Anlatılarda isyan, normlar ve standardize edilmiş olana karşı kuvvetli ama aynı zamanda duygusal bir şekilde kuruluyor. Aile, okul, iş ve kapitalist dünyanın tüm gerekliliklerine(!) karşı çıkılan hikâyelerde ötekileştirilmiş insanın ve tam da ötekileştirildiği için minör duygulara sahip olan bireyin heyecanlı, esrik, isyan dolu sesi bağırıyor, ağlıyor ve çığırıyor:
“Ailemle başladığım kavganın sonunda kendimi sokaklarda bulduğumda, elimden tutabilecek bir şeyler lazımdı. Kanunlar, gelenekler, öğretiler, günahlar bana bir şey anlatmıyordu. Hepsi bir olup kulağıma bağırmayı biliyordu sadece. Sesi o kadar yüksekti ki ne dediklerini anlayamıyordum, anlamak istemiyordum. Bu sesler beni boğmaya, yok etmeye çalıştı. Her titreşim, yırtıcı bir hayvanı uyandıran bir dürtmeydi. Uyandığımda söyledikleri ninniler karşısında daha azgınlaşıyordum. Ben saldırdıkça onlar uysallaştı. Korktular benden. Yorgun düşünce de beni zincirlerdiler. Bütün kapıları kapatıp üstüme duvarlar ördüler.” (Kapalı Cezaevi’nden)

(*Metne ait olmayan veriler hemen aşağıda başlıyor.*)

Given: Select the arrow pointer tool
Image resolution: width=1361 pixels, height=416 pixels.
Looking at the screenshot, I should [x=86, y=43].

Hikâyelerde kapitalizme karşı duruş sergileyen karakterler kendilerini doğaya, ışığa, hayallere kaptırarak benliklerini toplum hiyerarşisinden sıyırıyor. Doğa ve deniz anlatılarının yoğun olduğu hikâyeler, eko-eleştirel açıdan okunabileceği gibi bireyin içindeki primal (ilkel) duyguların varlığına da işaret ediyor:
“Onca çocuk bir inanç uğruna mı ölüyor? Her dakika bir genç, anlamsız ve çocukça bir bayrak için mi vazgeçiyor, nefes almaktan ve sevmekten, belki sevişmekten? Ne anlamı vardı o zaman güzel bir dünyanın? Masmavi gök, kumsalda kum tanesi kadar kitap, onca güzel şiir ve şarkının bir anlamı kalıyor muydu öldükten sonra?” (Beethoven ve Cırcır Böceği’nden)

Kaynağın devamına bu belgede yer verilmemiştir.